* **Task objective**
For every entry below, give an exact repeat and leave out the pictures.

___

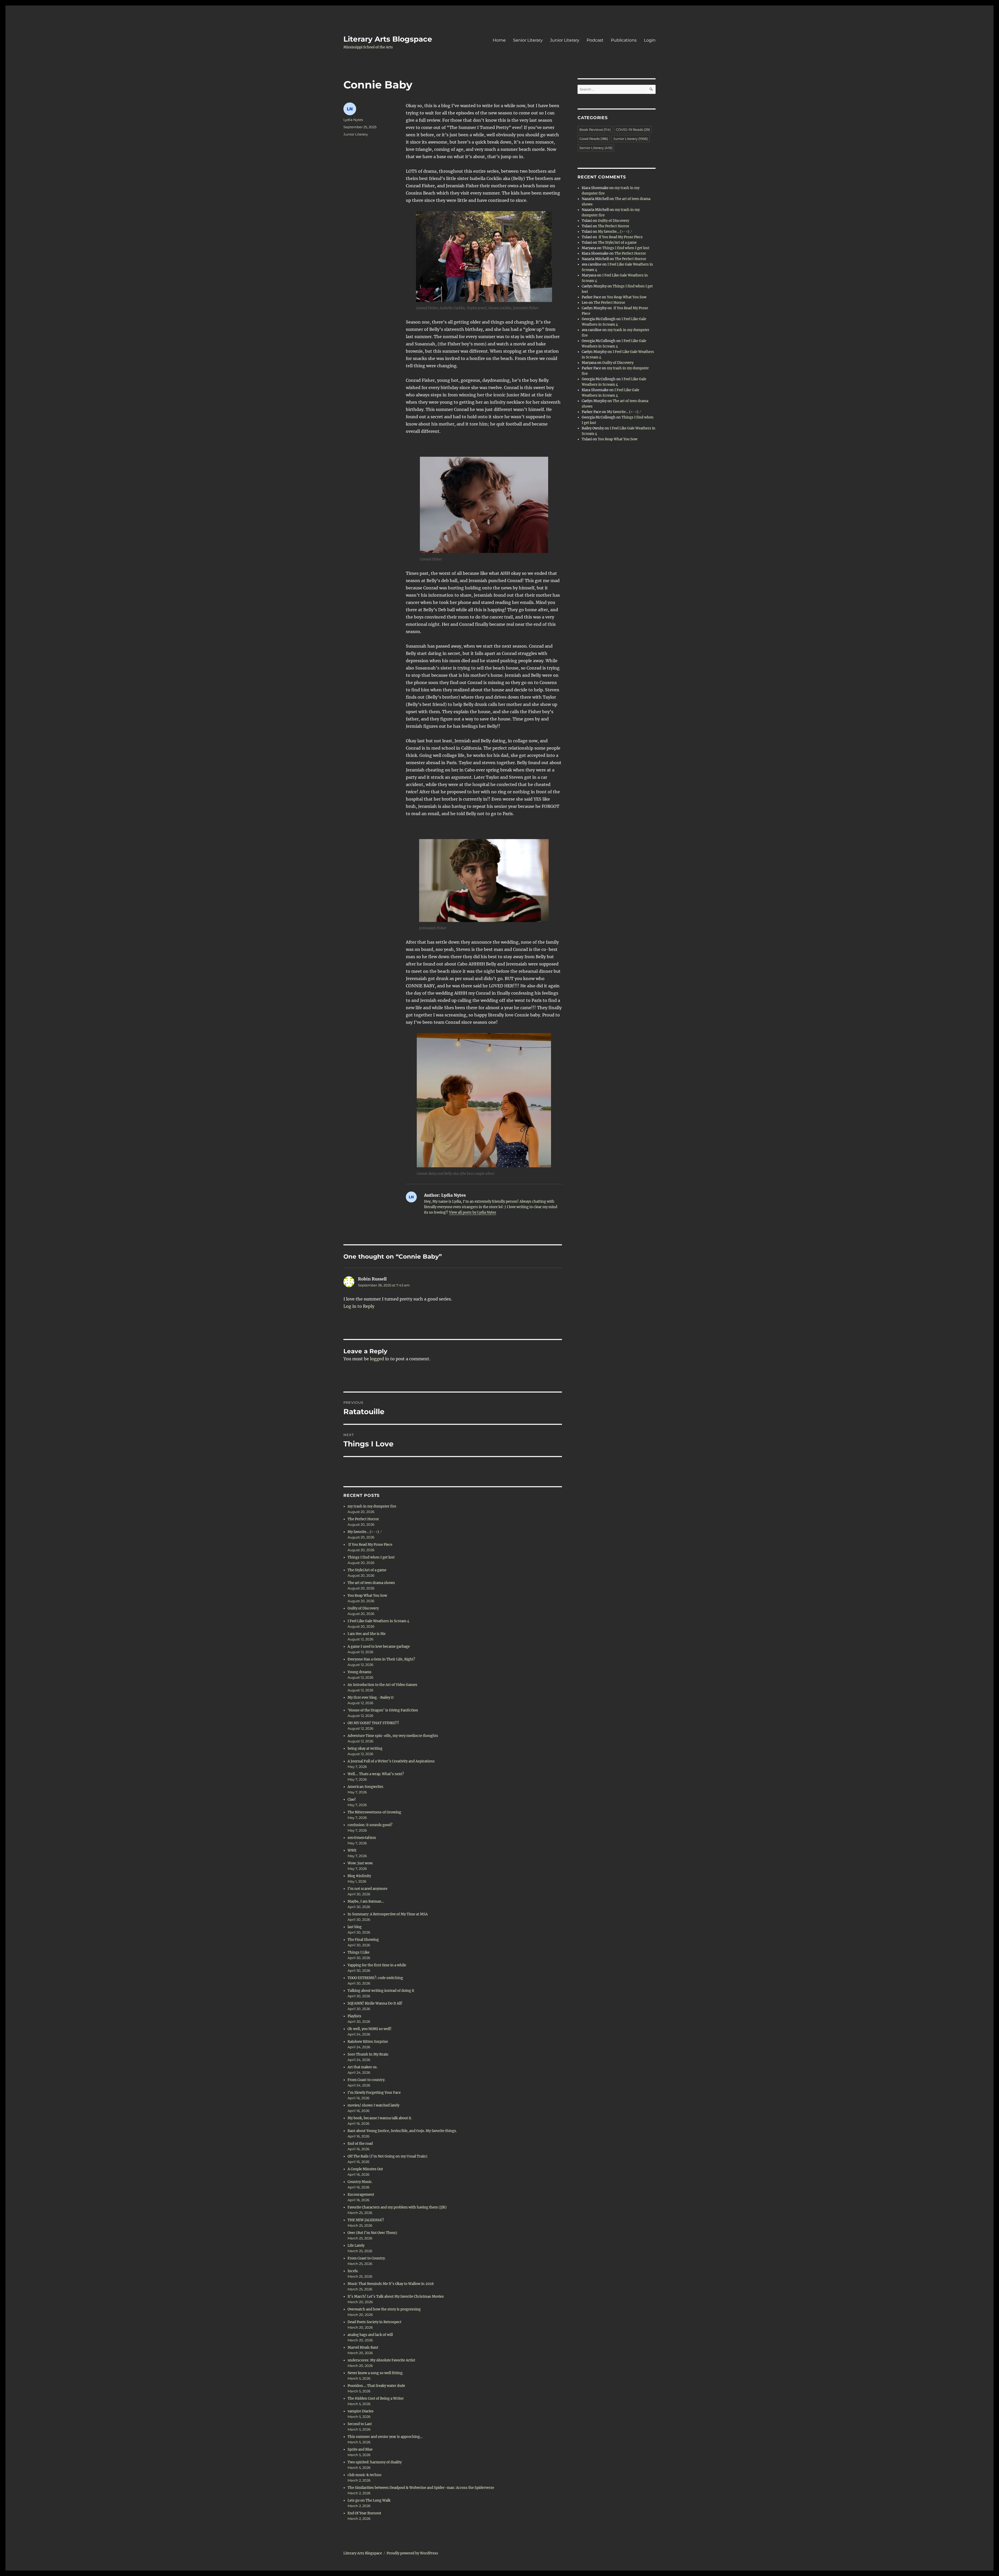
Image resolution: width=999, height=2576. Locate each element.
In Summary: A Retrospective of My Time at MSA (388, 1914)
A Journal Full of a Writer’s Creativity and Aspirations (391, 1761)
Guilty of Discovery (363, 1608)
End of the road (360, 2143)
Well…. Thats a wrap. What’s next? (376, 1774)
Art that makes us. (362, 2067)
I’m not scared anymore (367, 1888)
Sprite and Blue (360, 2449)
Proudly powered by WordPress (412, 2553)
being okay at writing (365, 1748)
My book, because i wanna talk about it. (380, 2118)
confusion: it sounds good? (370, 1825)
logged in (379, 1358)
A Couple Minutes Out (365, 2169)
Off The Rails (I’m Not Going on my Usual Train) (387, 2156)
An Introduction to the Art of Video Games (382, 1685)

___

* **Output for this exercise**
Image resolution: width=999, height=2576. Locate each element.
In Summary: A Retrospective of My Time at MSA (388, 1914)
A Journal Full of a Writer’s Creativity and Aspirations (391, 1761)
Guilty of Discovery (363, 1608)
End of the road (360, 2143)
Well…. Thats a wrap. What’s next? (376, 1774)
Art that makes us. (362, 2067)
I’m not scared anymore (367, 1888)
Sprite and Blue (360, 2449)
Proudly powered by WordPress (412, 2553)
being okay at writing (365, 1748)
My book, because i wanna talk about it. (380, 2118)
confusion: it sounds good? (370, 1825)
logged in (379, 1358)
A Couple Minutes Out (365, 2169)
Off The Rails (I’m Not Going on my Usual Train) (387, 2156)
An Introduction to the Art of Video Games (382, 1685)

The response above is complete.